Task description >> Starting at the first line and ending at the last, reproduce the records below exactly.

Entries provided >>

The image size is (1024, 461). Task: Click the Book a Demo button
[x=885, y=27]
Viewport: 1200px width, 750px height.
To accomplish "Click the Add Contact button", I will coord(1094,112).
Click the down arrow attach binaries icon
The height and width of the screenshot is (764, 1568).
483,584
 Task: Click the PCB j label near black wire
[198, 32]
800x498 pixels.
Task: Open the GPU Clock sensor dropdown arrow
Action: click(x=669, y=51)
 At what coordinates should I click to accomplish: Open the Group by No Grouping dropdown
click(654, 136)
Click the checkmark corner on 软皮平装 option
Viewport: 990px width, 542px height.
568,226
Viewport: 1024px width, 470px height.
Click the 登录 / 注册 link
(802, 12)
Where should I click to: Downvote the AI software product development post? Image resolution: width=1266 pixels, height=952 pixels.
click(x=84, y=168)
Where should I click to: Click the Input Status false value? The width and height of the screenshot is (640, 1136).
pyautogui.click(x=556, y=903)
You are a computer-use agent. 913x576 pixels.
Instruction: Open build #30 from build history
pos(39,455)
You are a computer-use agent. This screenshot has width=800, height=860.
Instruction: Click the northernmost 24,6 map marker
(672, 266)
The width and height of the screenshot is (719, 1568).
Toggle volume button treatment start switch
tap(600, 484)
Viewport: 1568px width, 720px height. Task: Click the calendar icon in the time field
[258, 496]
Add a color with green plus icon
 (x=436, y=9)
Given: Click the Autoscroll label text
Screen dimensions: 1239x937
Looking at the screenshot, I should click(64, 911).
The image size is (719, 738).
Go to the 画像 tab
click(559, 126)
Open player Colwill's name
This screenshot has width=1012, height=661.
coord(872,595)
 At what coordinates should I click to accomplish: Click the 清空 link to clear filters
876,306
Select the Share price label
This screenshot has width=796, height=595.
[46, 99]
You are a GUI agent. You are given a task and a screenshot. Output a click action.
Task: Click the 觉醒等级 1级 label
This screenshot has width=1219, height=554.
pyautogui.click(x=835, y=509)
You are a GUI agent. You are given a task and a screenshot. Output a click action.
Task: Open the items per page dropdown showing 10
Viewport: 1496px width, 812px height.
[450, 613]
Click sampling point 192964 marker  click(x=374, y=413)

Reply to the exercise >>
The image size is (1024, 461). Task: Click the Book a Demo button
[x=885, y=27]
Viewport: 1200px width, 750px height.
To accomplish "Click the Add Contact button", I will coord(1094,112).
Click the down arrow attach binaries icon
The height and width of the screenshot is (764, 1568).
483,584
 Task: Click the PCB j label near black wire
[198, 32]
800x498 pixels.
Task: Open the GPU Clock sensor dropdown arrow
Action: click(x=669, y=51)
 At what coordinates should I click to accomplish: Open the Group by No Grouping dropdown
click(654, 136)
Click the checkmark corner on 软皮平装 option
Viewport: 990px width, 542px height.
568,226
Viewport: 1024px width, 470px height.
Click the 登录 / 注册 link
(802, 12)
Where should I click to: Downvote the AI software product development post? Image resolution: width=1266 pixels, height=952 pixels.
click(x=84, y=168)
Where should I click to: Click the Input Status false value? The width and height of the screenshot is (640, 1136).
pyautogui.click(x=556, y=903)
You are a computer-use agent. 913x576 pixels.
Instruction: Open build #30 from build history
pos(39,455)
You are a computer-use agent. This screenshot has width=800, height=860.
Instruction: Click the northernmost 24,6 map marker
(672, 266)
The width and height of the screenshot is (719, 1568).
Toggle volume button treatment start switch
tap(600, 484)
Viewport: 1568px width, 720px height. Task: Click the calendar icon in the time field
[258, 496]
Add a color with green plus icon
 (x=436, y=9)
Given: Click the Autoscroll label text
Screen dimensions: 1239x937
Looking at the screenshot, I should click(64, 911).
The image size is (719, 738).
Go to the 画像 tab
click(559, 126)
Open player Colwill's name
This screenshot has width=1012, height=661.
coord(872,595)
 At what coordinates should I click to accomplish: Click the 清空 link to clear filters
876,306
Select the Share price label
This screenshot has width=796, height=595.
[46, 99]
You are a GUI agent. You are given a task and a screenshot. Output a click action.
Task: Click the 觉醒等级 1级 label
This screenshot has width=1219, height=554.
pyautogui.click(x=835, y=509)
You are a GUI agent. You are given a task and a screenshot. Output a click action.
Task: Open the items per page dropdown showing 10
Viewport: 1496px width, 812px height.
[450, 613]
Click sampling point 192964 marker  click(x=374, y=413)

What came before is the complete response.